Encontramos en Diarios de la edad del pavo (Casas) y en Yo recordaré por ustedes (Forn) dos libros que invitan a leer otros libros, a descubrir otros autores, otros mundos.

En un espacio un poco más amplio, pero no por eso menos preciso, Fabián Casas encontró un lugar donde compartir su curiosidad. Él los llama ensayos bonsái, textos que ha recopilado en diversos libros —acá, Ediciones UDP publicó una antología titulada La voz extraña y, hace unos meses, llegó Trayendo a casa todo de nuevo (Emecé), que reúne todos sus ensayos—, que nos permiten adentrarnos en sus intereses, que van desde el fútbol hasta la música, pasando por el cine, las artes marciales y la poesía, que es el lugar de donde viene Casas y del que nunca, realmente, se ha ido. Lo intuimos cada vez que leímos sus ensayos —que funcionan como una conversación entre amigos que comparten impresiones y dudas y entusiasmos— y ahora, también, al leer Diarios de la edad del pavo (Emecé), sus anotaciones que abarcan entre 1992 y 1997, es decir, la vida de un Fabián Casas muy joven, un veinteañero que se hace camino en la literatura argentina, el autor de un libro de poesía
Tuca (1990)— y unos de los creadores de la mítica revista 18 Whiskys, un poeta que ya entonces era un lector salvaje y desmesurado, curioso, frenético, ansioso y absolutamente entrañable. Un lector que va dejando en estos diarios sus huellas, sus descubrimientos, sus discusiones y el entusiasmo que le producen algunos autores como Thomas Bernhard, Eliot, Beckett, Auden, Larkin y Juan José Saer, mientras intenta sobrellevar la tristeza que le produjo la muerte inesperada de su madre hace unos años.

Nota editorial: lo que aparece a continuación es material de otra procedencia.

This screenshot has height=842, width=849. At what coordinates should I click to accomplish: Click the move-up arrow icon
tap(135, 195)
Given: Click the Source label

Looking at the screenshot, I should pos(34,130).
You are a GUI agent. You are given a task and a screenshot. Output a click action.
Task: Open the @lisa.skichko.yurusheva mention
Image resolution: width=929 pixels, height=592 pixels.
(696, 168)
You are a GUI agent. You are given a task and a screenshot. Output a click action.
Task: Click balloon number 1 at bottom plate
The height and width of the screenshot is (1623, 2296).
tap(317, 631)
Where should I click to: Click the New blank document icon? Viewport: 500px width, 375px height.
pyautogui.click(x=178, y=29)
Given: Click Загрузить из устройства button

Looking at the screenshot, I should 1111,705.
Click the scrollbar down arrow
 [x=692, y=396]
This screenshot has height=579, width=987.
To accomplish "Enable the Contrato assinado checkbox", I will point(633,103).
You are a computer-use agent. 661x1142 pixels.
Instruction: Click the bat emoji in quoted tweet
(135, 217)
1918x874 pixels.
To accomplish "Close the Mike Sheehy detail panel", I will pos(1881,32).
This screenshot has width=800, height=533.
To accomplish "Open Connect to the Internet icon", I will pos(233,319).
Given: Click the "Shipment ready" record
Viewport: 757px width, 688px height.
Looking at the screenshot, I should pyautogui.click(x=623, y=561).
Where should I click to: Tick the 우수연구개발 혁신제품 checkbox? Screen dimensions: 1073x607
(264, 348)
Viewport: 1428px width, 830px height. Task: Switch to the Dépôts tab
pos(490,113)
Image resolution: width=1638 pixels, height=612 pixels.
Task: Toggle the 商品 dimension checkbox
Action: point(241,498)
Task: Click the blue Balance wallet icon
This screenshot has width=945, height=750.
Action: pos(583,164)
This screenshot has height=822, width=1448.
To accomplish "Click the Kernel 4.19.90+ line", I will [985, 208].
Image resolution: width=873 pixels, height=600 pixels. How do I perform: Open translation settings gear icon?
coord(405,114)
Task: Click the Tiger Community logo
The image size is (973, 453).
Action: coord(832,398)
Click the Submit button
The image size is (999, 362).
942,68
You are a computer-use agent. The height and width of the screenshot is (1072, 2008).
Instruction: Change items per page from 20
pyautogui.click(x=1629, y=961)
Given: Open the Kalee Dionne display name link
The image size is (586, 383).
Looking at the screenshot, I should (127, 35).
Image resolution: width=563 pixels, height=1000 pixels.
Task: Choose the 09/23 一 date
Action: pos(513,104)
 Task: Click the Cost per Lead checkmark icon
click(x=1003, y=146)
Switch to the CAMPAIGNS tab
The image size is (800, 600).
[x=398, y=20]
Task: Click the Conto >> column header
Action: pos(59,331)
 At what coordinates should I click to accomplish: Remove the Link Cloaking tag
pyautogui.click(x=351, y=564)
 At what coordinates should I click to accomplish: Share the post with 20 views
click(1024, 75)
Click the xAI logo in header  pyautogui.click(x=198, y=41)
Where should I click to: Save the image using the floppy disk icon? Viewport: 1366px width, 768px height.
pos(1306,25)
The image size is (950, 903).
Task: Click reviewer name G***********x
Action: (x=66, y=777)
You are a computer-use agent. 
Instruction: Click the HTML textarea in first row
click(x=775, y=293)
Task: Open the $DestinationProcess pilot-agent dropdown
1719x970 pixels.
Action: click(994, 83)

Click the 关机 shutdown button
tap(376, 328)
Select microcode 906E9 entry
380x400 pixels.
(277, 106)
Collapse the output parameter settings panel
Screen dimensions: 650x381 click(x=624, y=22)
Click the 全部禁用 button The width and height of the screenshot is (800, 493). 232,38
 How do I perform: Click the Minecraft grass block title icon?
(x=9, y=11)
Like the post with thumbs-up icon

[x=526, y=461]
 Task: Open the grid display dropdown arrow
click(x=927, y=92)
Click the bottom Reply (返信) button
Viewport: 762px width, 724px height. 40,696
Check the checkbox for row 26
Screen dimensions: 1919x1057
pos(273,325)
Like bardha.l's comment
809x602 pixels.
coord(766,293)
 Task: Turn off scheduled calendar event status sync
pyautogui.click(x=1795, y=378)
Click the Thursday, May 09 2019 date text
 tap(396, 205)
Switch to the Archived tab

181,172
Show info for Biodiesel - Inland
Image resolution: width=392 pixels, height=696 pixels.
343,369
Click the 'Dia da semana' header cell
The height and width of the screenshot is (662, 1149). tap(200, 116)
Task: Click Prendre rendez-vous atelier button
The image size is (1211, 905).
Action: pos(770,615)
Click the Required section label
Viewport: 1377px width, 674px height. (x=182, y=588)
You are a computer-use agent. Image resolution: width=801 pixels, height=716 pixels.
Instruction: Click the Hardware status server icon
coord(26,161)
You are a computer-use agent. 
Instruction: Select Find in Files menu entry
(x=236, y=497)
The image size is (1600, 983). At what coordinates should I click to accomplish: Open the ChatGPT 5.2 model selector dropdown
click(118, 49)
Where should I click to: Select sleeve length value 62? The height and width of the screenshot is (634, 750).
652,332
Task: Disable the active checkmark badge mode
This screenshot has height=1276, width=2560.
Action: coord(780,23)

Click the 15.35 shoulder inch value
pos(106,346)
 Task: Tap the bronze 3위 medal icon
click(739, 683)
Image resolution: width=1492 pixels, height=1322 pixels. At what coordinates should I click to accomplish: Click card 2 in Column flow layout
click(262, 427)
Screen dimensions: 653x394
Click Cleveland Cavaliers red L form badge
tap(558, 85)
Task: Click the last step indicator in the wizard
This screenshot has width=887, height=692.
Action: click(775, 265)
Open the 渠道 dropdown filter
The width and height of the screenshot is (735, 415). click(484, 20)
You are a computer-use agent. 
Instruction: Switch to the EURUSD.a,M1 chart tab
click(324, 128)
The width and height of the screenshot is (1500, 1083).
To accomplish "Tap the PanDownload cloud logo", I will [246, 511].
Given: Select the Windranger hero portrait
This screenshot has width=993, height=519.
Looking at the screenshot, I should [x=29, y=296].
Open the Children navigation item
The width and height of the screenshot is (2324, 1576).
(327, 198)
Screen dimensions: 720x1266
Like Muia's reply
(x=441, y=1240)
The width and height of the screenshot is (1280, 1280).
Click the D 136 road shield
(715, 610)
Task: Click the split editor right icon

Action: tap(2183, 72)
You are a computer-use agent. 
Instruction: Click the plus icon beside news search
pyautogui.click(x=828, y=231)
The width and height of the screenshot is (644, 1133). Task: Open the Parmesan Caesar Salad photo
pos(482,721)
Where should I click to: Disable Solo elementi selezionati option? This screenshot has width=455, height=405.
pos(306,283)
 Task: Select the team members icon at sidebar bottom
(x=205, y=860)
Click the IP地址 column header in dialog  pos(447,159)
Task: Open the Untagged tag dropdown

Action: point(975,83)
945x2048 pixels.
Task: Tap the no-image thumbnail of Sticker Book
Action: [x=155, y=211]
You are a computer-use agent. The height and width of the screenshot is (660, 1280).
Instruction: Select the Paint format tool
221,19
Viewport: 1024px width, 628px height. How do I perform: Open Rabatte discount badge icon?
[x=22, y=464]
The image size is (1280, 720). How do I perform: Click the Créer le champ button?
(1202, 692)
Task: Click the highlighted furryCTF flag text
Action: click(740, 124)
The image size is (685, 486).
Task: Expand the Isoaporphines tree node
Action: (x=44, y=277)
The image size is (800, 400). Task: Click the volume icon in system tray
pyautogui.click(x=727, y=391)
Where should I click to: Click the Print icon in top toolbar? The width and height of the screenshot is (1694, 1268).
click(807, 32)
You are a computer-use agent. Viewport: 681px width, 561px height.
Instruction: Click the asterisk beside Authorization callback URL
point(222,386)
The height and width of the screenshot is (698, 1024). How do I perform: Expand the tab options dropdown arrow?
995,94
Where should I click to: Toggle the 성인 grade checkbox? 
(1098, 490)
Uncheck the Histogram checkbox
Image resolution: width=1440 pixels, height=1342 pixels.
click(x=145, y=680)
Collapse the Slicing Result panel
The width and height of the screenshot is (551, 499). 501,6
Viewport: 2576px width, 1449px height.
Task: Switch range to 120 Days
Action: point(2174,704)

Avanzamos por las páginas de estos diarios de la inmadurez, como los llama Casas, y presenciamos la formación de un escritor, de un lector que duda mientras escribe una novela que será Ocio y un poemario que, al parecer, llamará El salmón. Los diarios, entonces, funcionan como el reverso de esos libros fundamentales de Casas, pero también como un laboratorio en el que anota ideas, imágenes, autores y libros que después marcarán su obra. En ese juego de espejos asistimos, por ejemplo, a la narración detallada de cómo, mientras su madre moría, él leía Trópico de Cáncer y encontraba en esa novela desmesurada un refugio, un consuelo. Y luego, si leemos el primer poema de El salmón (1996) nos encontramos con estos versos: “Definitivamente este es mi rostro hoy./ Ojeras marcadas, pelo desparejo;/ los labios hinchados. Nada más./ Me pregunto, porque puedo hacerlo,/ cómo será tu rostro de hoy;/ mientras tu corazón late al revés,/ hace ya cuatro años/ bajo la tierra”.

En una lectura muy atenta que hace Fabián Casas de dos libros de ensayos de Coetzee anota lo que quizá encierra, de manera perfecta, la poética que subyace en sus propios ensayos bonsái y en las contratapas de Forn. Casas dice que esos libros de Coetzee resultan ser interminables “porque uno inmediatamente sale a la búsqueda de los autores que recomienda el sudafricano (…), es decir, convierte el libro en un libro de pasajes”. Y eso nos ocurre con Forn y con Casas: que los leemos como quien entra a una ciudad, y descubre, al poco rato, que pasará mucho tiempo ahí, perdido en sus pasajes infinitos.